La FIDH qui a observé plusieurs audiences du procès dit de Thala - Kasserine depuis novembre 2012 regrette également que la procédure ait duré aussi longtemps, ne permettant pas de garantir le droit à un procès équitable et le droit à être jugé dans un délai raisonnable.

La FIDH appelle les magistrats composant la Cour d’appel militaire à faire preuve de diligence dans la tenue des audiences à venir, afin d’assurer que ces procès soient menés dans un délai raisonnable, à la fois dans le respect des droits de la défense et du droit des victimes à obtenir réparation de leurs préjudices. Elle appelle également la justice militaire à faire une application stricte et fidèle des principes de droit international qui s’imposent à la Tunisie, notamment celui de la responsabilité du supérieur hiérarchique pour les crimes commis sous son commandement.

Rappel du contexte
En juin 2012, le Tribunal militaire permanent de Kef rendait son verdict dans le procès de 22 personnes accusées pour les exactions policières commises entre décembre 2010 et janvier 2011 dans les villes de Kairouan, Tajérouine, Thala et Kasserine. Le Tribunal avait prononcé 13 condamnations, allant d’un an de prison à la perpétuité (à l’encontre de l’ancien président Ben Ali), et 9 acquittements.
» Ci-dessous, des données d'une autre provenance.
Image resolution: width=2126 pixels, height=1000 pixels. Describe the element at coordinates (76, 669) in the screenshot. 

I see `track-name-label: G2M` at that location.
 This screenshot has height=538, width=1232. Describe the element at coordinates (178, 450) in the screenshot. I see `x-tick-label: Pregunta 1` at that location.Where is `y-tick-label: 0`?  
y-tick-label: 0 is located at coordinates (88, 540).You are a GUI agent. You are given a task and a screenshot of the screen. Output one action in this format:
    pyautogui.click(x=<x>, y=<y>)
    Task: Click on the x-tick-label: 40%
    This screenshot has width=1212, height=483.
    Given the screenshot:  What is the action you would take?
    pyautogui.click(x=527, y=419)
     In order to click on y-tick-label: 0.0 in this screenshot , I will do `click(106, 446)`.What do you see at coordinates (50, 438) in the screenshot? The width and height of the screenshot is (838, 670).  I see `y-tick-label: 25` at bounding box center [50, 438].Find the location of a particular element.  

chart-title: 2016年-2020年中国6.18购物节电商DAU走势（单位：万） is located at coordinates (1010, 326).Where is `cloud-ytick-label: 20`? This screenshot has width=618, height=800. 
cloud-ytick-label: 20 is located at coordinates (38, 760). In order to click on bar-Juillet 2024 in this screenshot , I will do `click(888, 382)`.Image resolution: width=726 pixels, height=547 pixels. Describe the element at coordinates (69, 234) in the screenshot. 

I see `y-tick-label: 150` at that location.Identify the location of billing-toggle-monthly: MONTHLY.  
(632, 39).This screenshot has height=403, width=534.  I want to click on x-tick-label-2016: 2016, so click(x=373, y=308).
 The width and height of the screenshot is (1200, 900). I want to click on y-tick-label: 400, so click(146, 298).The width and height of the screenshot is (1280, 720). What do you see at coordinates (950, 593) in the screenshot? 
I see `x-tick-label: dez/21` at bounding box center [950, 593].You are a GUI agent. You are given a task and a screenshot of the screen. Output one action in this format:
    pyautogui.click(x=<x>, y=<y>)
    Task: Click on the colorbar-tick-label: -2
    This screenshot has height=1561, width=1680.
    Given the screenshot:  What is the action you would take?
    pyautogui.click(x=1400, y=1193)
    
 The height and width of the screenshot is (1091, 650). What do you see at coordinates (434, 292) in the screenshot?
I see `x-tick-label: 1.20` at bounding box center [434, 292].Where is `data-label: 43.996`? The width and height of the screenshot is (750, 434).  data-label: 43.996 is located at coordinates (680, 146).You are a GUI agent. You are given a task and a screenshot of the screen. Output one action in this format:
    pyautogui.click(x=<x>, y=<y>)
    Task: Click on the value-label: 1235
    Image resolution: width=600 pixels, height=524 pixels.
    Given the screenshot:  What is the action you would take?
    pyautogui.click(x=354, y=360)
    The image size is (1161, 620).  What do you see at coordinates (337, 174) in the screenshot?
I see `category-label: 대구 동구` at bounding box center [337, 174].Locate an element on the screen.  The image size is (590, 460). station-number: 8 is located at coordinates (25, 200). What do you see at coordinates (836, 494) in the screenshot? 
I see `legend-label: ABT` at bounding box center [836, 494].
Entre novembre 2012 et février 2014, La FIDH a mené plusieurs observations judiciaires, devant la Cour d’appel militaire de Tunis, afin d’assurer le suivi du procès dit de Thala et Kasserine, concernant les auteurs présumés d’exactions commises en répression des soulèvements populaires qui, dans ces villes, ont mené à la chute du régime du Président Ben Ali.

Au cours de la procédure d’appel qui a duré près d’un an et demi, la Cour d’appel militaire à Tunis a mené 14 audiences durant lesquelles elle a entendu de nombreux témoignages et répondu à de nombreuses demandes de complément d’instruction faites par les avocats des parties civiles, par le procureur général et par la défense.
En novembre 2012, le Président de la Cour avait notamment acté du besoin d’entendre le ministre de la Justice de l’époque sur les failles qui ont persisté tout au long de la procédure, et spécialement sur les lenteurs observées dans la mise en œuvre d’une enquête judiciaire, sur ces faits criminels.

La FIDH publiera dans les prochaines semaines un rapport d’observation de cette procédure.